(Exercise materials)
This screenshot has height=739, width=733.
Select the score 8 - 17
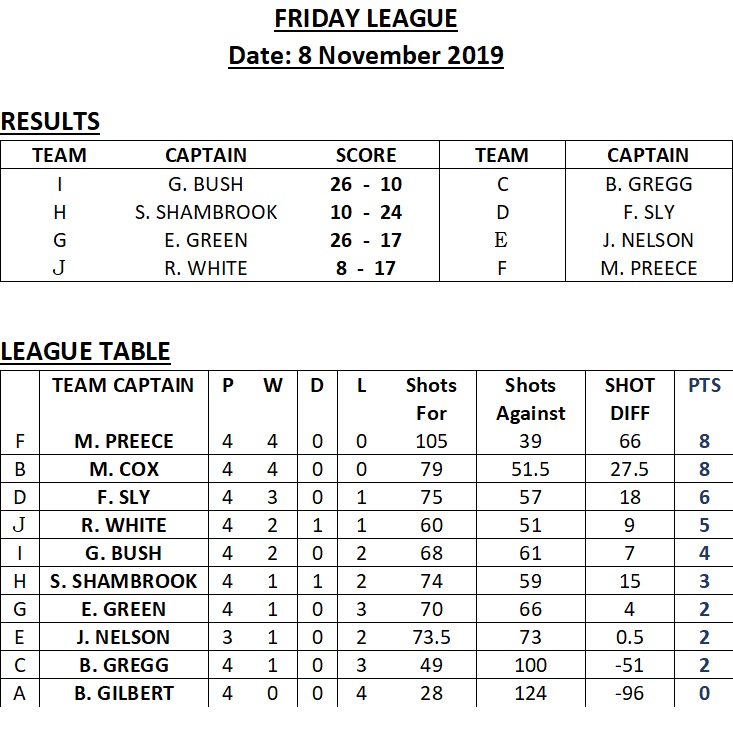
(End Exercise materials)
(Exercise materials)
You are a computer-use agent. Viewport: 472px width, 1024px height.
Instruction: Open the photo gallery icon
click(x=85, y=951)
(End Exercise materials)
(Exercise materials)
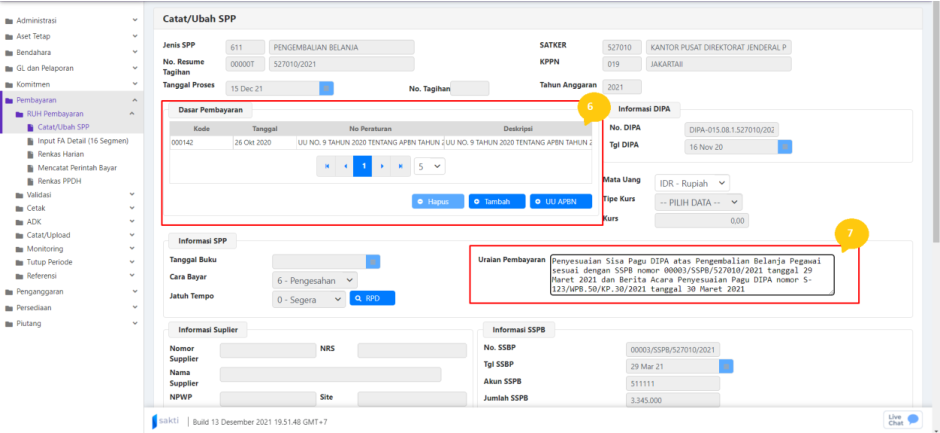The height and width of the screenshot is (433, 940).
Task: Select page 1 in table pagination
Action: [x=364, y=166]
(End Exercise materials)
What is expected:
What you return must be the lines above that run from the line with "This screenshot has height=739, width=733." to the line with "Select the score 8 - 17", inclusive, each copied exactly.

Finished task:
This screenshot has height=739, width=733.
Select the score 8 - 17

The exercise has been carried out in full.